Capitol Rioter Flashes Gun After Trump Pardon, Joining Growing List of Freed Insurrectionists Facing New Charges

Ryan Nichols thought his troubles were over when Donald Trump wiped his slate clean on the first day of his second presidency. Instead, the 35-year-old Texas man now faces a new criminal charge just months after his unconditional pardon for attacking police with pepper spray during the January 6, 2021 Capitol riot.

Nichols allegedly brandished a handgun during an argument in a church parking lot in Harleton, Texas on May 10. According to the Harrison County Sheriff's Office, he confronted another man who tried to walk away with his family, then raised his shirt to display the weapon and gripped it with his hand. The alleged victim told deputies he feared for his life.

Authorities arrested Nichols on a count of deadly conduct. He also faced separate harassment warrants. He posted an $8,000 bond and was released two days later.

The incident marks another chapter in a troubling pattern. At least five people freed by Trump for their roles in the Capitol attack have now been accused of committing crimes afterward, according to tracking by Citizens for Responsibility and Ethics in Washington, a non-profit watchdog group.

Nichols pleaded guilty in November 2023 to his Capitol offense. During the riot, he sprayed officers with pepper spray and recorded himself making violent threats. "It's going to be violent and if you are asking, 'Is Ryan Nichols going to bring violence? Yes, Ryan Nichols is going to bring violence,'" he said in the video. A federal judge sentenced him to five years and three months in prison before Trump freed him in January 2025.

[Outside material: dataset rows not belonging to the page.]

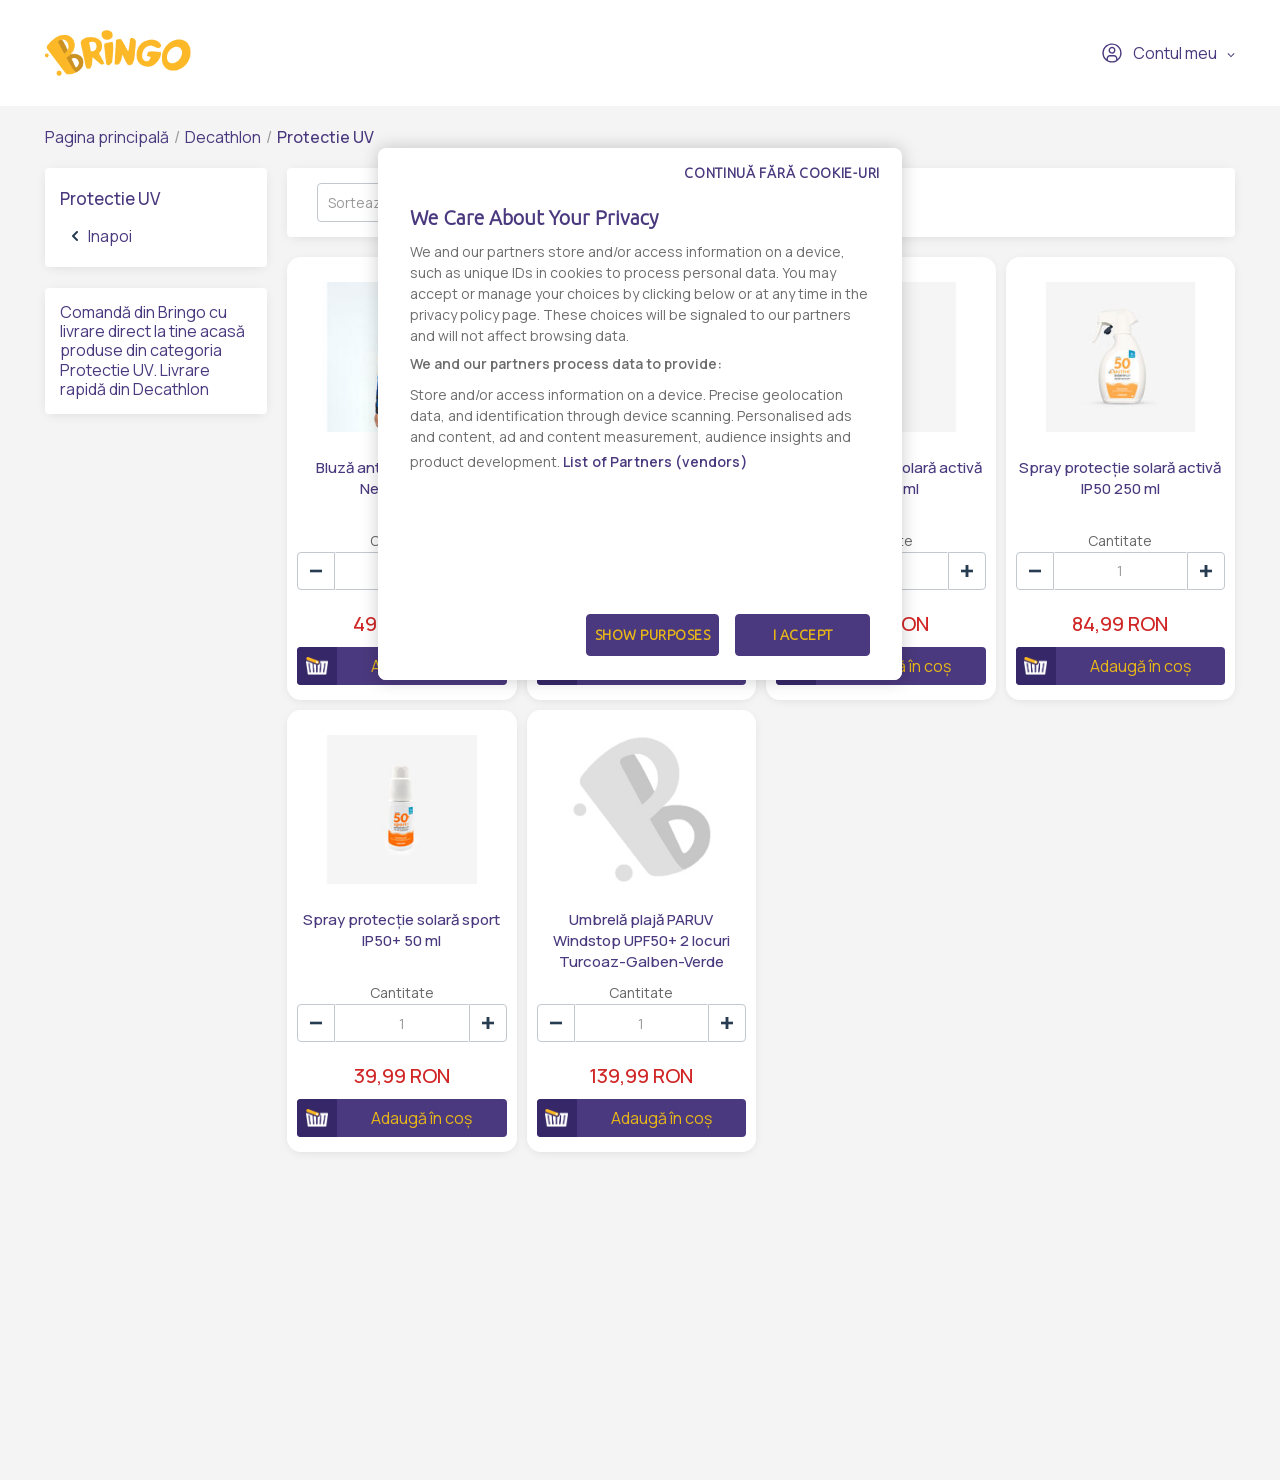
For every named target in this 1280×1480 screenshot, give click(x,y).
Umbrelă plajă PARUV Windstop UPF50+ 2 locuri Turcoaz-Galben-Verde (641, 940)
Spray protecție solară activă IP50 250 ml (1120, 478)
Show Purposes (653, 635)
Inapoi (102, 236)
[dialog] (640, 414)
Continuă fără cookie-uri (782, 173)
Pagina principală (107, 137)
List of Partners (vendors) (655, 461)
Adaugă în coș (1103, 666)
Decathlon (223, 137)
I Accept (803, 635)
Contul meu (1159, 53)
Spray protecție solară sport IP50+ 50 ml (401, 930)
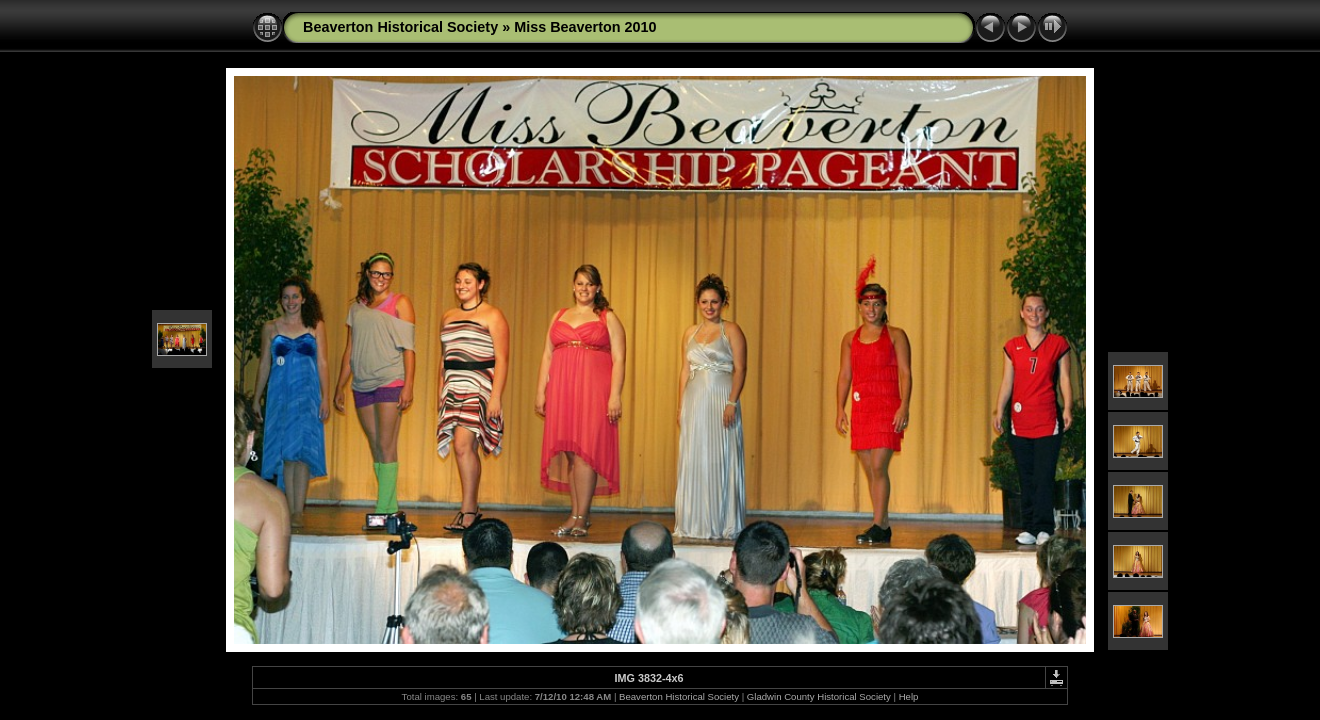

The timing of Nichols' new arrest sits awkwardly alongside his brief political ambitions. In April, he announced plans to run for Congress. That campaign ended quickly. "My heart is in the right place," Nichols said when withdrawing. "But I do not have the ability to properly lead this country."

Other pardoned Capitol participants have landed in legal trouble since Trump's amnesty. Christopher Moynihan pleaded guilty in February in New York to harassment for making threats against House Democratic leader Hakeem Jeffries. He received three years of probation. Zachary Alam, meanwhile, was sentenced to seven years in prison on May 7 after a jury found him guilty of burglary in Virginia.

A database of more than 30 pardoned Capitol rioters shows that Trump's broad clemency granted freedom to people with criminal histories extending far beyond January 6. The list reveals the scope of the president's decision to wipe clean convictions for roughly 1,500 insurrectionists on his first day back in office.

Author James Rodriguez: "A pardon is supposed to be redemptive, not a reset button for someone's next arrest."